• In a bouquet, use foliage from flowers such as tulips.
• Set out several small, identical bouquets on a table.
• Pin a flower or small bunch onto the back of each chair.
• If your table is large, place one big bouquet (no more than 12 inches/30 centimetres high) in the centre and then arrange smaller bouquets all around the table.
• Display tall arrangements on serving or buffet tables.
• Avoid heavily scented flowers, which interfere with the aromas of food and wine.
• To ensure visual symmetry, avoid placing round arrangements on rectangular tables and, conversely, square or rectangular arrangements on round tables.

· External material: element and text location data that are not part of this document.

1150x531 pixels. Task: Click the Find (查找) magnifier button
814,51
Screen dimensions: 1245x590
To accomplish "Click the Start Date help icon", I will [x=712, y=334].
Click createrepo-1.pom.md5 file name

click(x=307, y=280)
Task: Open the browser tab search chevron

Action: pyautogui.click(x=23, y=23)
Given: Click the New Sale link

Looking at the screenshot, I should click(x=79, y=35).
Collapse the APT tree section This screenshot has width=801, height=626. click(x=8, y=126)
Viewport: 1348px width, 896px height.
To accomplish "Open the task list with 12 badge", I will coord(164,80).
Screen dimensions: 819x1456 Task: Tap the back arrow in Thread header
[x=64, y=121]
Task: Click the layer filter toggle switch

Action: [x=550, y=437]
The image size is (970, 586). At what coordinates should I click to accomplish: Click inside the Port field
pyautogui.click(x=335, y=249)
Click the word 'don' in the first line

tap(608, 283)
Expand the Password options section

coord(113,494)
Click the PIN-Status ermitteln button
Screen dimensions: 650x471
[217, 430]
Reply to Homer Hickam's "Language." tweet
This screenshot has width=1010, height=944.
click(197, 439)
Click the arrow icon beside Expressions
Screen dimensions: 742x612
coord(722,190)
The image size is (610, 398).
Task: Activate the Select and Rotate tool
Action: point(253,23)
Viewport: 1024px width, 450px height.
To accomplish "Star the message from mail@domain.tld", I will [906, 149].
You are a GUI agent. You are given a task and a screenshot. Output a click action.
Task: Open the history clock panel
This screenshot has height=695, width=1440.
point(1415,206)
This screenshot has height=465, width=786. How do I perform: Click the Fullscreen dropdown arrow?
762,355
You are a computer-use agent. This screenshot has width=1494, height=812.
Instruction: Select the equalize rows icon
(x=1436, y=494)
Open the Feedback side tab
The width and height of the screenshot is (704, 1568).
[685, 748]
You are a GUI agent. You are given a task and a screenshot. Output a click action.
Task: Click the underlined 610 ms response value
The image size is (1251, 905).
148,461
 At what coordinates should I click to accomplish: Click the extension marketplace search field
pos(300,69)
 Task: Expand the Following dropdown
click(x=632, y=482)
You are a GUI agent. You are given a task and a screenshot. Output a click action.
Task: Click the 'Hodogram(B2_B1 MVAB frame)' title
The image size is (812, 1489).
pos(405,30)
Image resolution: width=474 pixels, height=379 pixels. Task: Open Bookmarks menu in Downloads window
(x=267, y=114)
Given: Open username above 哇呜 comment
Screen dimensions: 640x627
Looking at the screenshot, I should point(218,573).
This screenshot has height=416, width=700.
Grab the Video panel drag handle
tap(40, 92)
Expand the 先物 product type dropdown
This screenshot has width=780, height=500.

Catherine Guilloteau makes sense of the formal table.
• If forks are arranged in the French manner, with the tines turned down, don't use a delicate tablecloth or one with eyelets.
• For a formal or semi-formal reception, put out a fork for the appetizer, a second one for salad and a third for the main course, along with a knife for the main course and a butter knife. Arrange them in the order of use, starting from the outside and working in. Don't put more than three utensils on each side. You want to make your guests feel welcome, not scare them with an overwhelming amount of cutlery.
• Cheese and dessert forks don't generally appear on the table during a formal dinner. Bring them out with the cheese plate or dessert.
• If you put out a single fork and knife per guest and you serve fish as a first course, change the cutlery for subsequent meat courses.
• Lettuce should not be cut with a knife, though you can use one to fold it.
• Silver washes well in a dishwasher; however, be careful not to mix it with stainless steel. Wash them in separate baskets.